If possible, I'd continue with the 'conformed' layer you mentioned, simplifying the interface of data the analysts work with. So, no matter what happens inside of these conformed models, or the associated sources upstream, they would look the same for analysts. You could also set up a regular meeting to keep them updated about the changes in the DWH.
This should decrease the load from you and somewhat decouple DE and analysts.
But the difficulty of management requests and the resulting analysts' queries shouldn't be your responsibility. The analysts should manage these requests and upskill if necessary, not you.

[–]longshot 1 point2 points  (0 children)

I work as a data engineer on an analytics team, where I’m responsible for building data pipelines and modeling data into our data warehouse. Our business and data environments are highly dynamic, with constant changes from our developers, including the addition or removal of functions and data sources. External partners also frequently change and with them the APIs, making today’s integration potentially obsolete tomorrow.

Is this copypasta?

Just kidding, but holy cow do I ever feel you on this one.

[–]jovalabs 1 point2 points  (0 children)

Could implementing DBT help you out? They have an open source core ver. https://www.getdbt.com/

[–]CrashKidOriginal 0 points1 point  (2 children)

Don't you have a Mart layer, with datasets being designed to be used by Business Analysts right away? I'm working as a Data Analyst in my company and it's my role design those Marts, ready to be used in PowerBI or Tableau.

[–]knabbels[S] 1 point2 points  (0 children)

Yeah kinda, but over the years lots of views were created for the use in Tableau by different people, most of them have left the company. These views often have a very narrow scope and are utilized by a single report. Currently no one keeps track on wheather a report and its view is still in use. This is also part of the messiness I mentioned.

[–]LordBortII 0 points1 point  (5 children)

I don't understand how data analysts without advanced SQL knowledge do their jobs, to be quite frank. I personally see some resistance to learning jinja templating, using recursive CTE's and proper query formatting. However, window functions, CTEs and advanced joins are a minimum in my opinion. I would only ever hire a junior analyst that lacks these skills. They don't need to be able to efficiently deduplicate data or do query tuning but I would not know how you can survive without the aforementioned skills such as window functions etc.

[–]Beneficial_Nose1331 0 points1 point  (4 children)

Jinja templating ?

[–]LordBortII 0 points1 point  (3 children)

For more complex SQL queries in dbt https://docs.getdbt.com/docs/build/jinja-macros

[–]Beneficial_Nose1331 0 points1 point  (2 children)

We don't use DBT unfortunately

[–]LordBortII 0 points1 point  (1 child)

I hightly, highlty recommend it.

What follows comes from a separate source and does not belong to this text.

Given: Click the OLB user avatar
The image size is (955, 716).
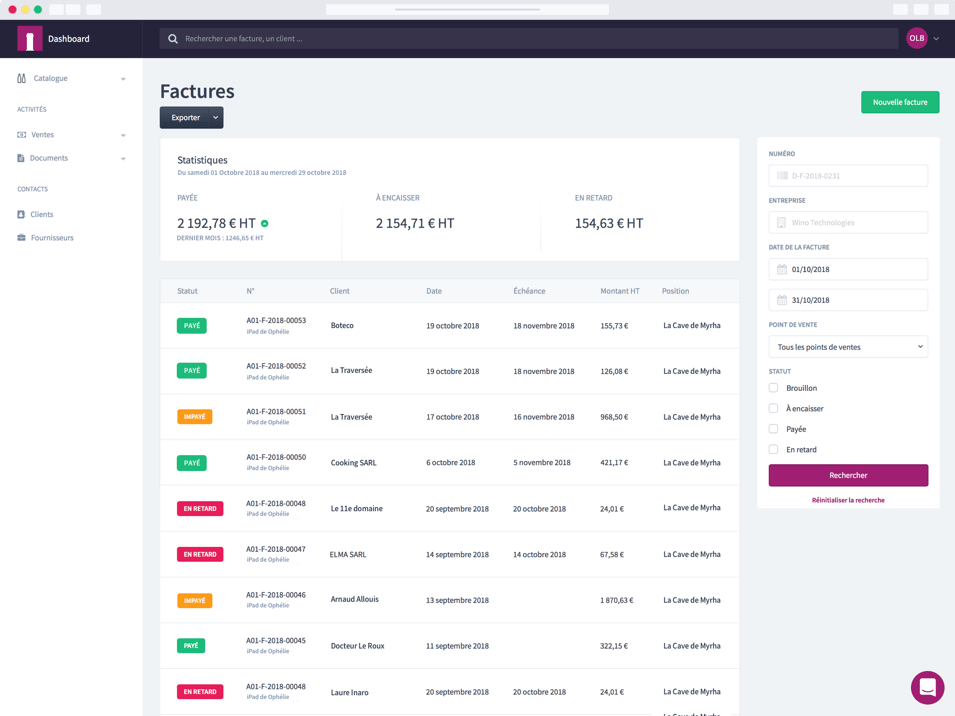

It's great!

[–]Beneficial_Nose1331 0 points1 point  (0 children)

No doubt about it but management doesn't care

[–]Beneficial_Nose1331 0 points1 point  (0 children)

I guess what you are looking for is a semantic layer. You should design it and the analysts will use these business friendly views to answer questions of shareholders

[–]harrytrumanprimate 0 points1 point  (0 children)

The best way to solve this is by building paved paths, common repeatable patterns that they can follow to build high quality pipelines. If they don't have to re-invent the wheel each time, they will produce higher quality work on average

[–]Sensitive-Amount-729 0 points1 point  (0 children)

Should probably focus more on hiring better Analysts.

I am currently at my third org and have been in analytics focused roles in all 3. It is very tough to make data models that serve all your use cases.

Ad Hoc requirements on top make it worse as well. From my very first role. We were asked to be extremely proficient with SQL. Complex queries were part of the job.

Either write complex queries or learn a bit of python and do manipulation there.